With water scarcity looming all over the horizon, the generation of pure water from sea/brackish water as well as the saline waste management are becoming important desalination technologies. Desalting is also important for zero to minimal liquid discharge (ZLD) systems that eliminate liquid waste from production facilities by recovering all salts and reusing the purified water. Typical ZLD units use thermal distillation techniques because Reverse osmosis (RO) has limited applicability at high salinity encountered in ZLD.
Compared to conventional thermal distillation, the relatively low temperature operation (50–90°C) and the lower CAPEX (capital expenditure) make membrane distillation (MD) an attractive alternative.
In MD, the driving force is a temperature induced vapor pressure gradient generated by having a hot feed and a cold permeate. The low operating temperature in MD makes desalination possible using low grade heat sources such as low pressure steam and solar energy. Compared to reverse osmosis (RO) a major advantage of MD is that while the former uses dense hydrophilic membranes, MD uses microporous hydrophobic membranes that are less prone to fouling, and MD can be used to treat water with higher salinity.
To make MD commercially viable, it is important to address some of its limitations such as low water vapor flux, fouling at high salt concentrations and high energy consumption. Since MD can be used for treating high salt concentration waters, some major commercial opportunities for MD are the treatment of RO reject, power plant blow downs and water from [16, 27-30]. One of the anticipated problems at high salt concentrations is fouling where flux decreases due to the deposition of suspended or dissolved substances on the membrane.
Membrane processes are susceptible to scaling at high salt concentrations when the ionic product of sparingly soluble salts in the concentrated feed exceeds its equilibrium solubility product. Some common scalants are calcium salts such as calcium carbonate (CaCO3), Calcium sulfate (CaSO4) and barium sulfate (BaSO4). Several approaches such as the use of ultrasound, pH control of feed side, and incorporated gas bubbling into direct contact membrane distillation (DCMD) has been used to reduce fouling in MD.
Recently, we have reported microwave induced membrane distillation (MIMD) where the feed water is heated by microwave instead of conventional thermal heaters. The mechanism of microwave heating is quite different from conventional heating. In general, saline water generates dipoles when placed in a microwave field which then develops orientation polarization, and the lag between the dipole orientation and the electric field leads to heating of the water . In addition, non-thermal effects such as local super heating and generation of nanobubbles are associated with microwave heating. Together these lead to lower temperature polarization, higher vapor pressure gradient and flux. The microwave process is also known to reduce the activation energy of physical and chemical processes, break down hydrogen bonded structures and reduce the average particle size salts in an aqueous environments. The energy consumption in MIMD has also been reported to be significantly lower than that by regular heating. Based on the results so far, MIMD appears to be a promising technique.
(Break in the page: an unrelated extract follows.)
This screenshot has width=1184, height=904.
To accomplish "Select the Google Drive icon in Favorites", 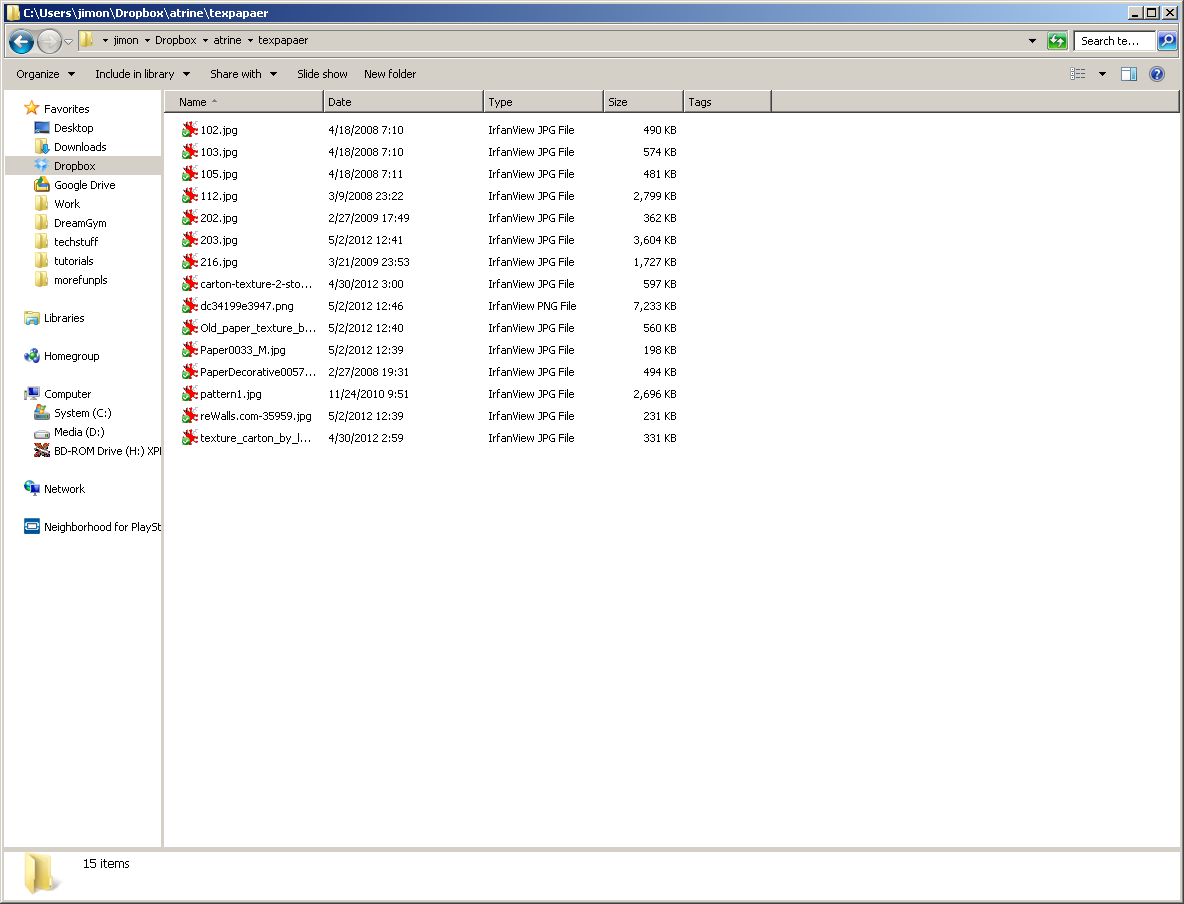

Particle size of the dissolved solute is one of the key factors that influences membrane fouling. In general, it has been observed that the particles with smaller size tend to lower the fouling tendency. Since important parameters such as hydrogen bonding and surface tension are affected by microwave radiations, the latter also affects the colloidal behavior of salts. Both crystal growth and decomposition which refers to the breakdown of salt crystals are effected by microwave radiations. Since the mechanism of salt crystals formation in microwave is known to be quite different, therefore, it is expected that the fouling behavior in MIMD will vary from conventional heating. The objective of this research is to explore the effect of microwave heating on fouling in a MD process, especially in the presence of common foulants such as calcium and barium salts.